O impacto da incontinência urinária entre trabalhadoras de enfermagem

Autores

  • Roseli Higa Universidade Estadual de Campinas
  • Maria Helena Baena de Moraes Lopes Universidade Estadual de Campinas

DOI:

https://doi.org/10.20396/sinteses.v0i2.8753

Palavras-chave:

Saúde e trabalho. Incontinência urinária. Saúde da mulher.

Resumo

O objetivo deste estudo foi avaliar a prevalência de incontinência urinária (IU), sua interferência nas atividades ocupacionais diárias e seu manejo entre profissionais de enfermagem de um hospital-escola de Campinas, São Paulo, Brasil. A população do estudo foi composta por todas as funcionárias de enfermagem.
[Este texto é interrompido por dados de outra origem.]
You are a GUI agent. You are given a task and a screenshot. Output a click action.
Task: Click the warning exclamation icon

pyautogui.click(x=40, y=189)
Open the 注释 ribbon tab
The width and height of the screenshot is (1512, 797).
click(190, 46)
A queixa de IU foi relatada por 80 (27,5%) das trabalhadoras. A foi relatada ser responsável por restrições nas atividades ocupacional, sexual e social. As atividades ocupacionais que requeriam maiores esforços tornou a IU mais freqüente. A IU durante o trabalho foi responsável por estresse, vergonha, constrangimento entre outras queixas. A estratégia mais utilizada foi o uso de absorvente/forro. Concluímos que as atividades ocupacionais que requerem maiores esforços aumentam a freqüência da IU, as dificuldades para um manejo adequado e a interferência no desempenho caracterizaram o impacto da IU nestas mulheres trabalhadoras.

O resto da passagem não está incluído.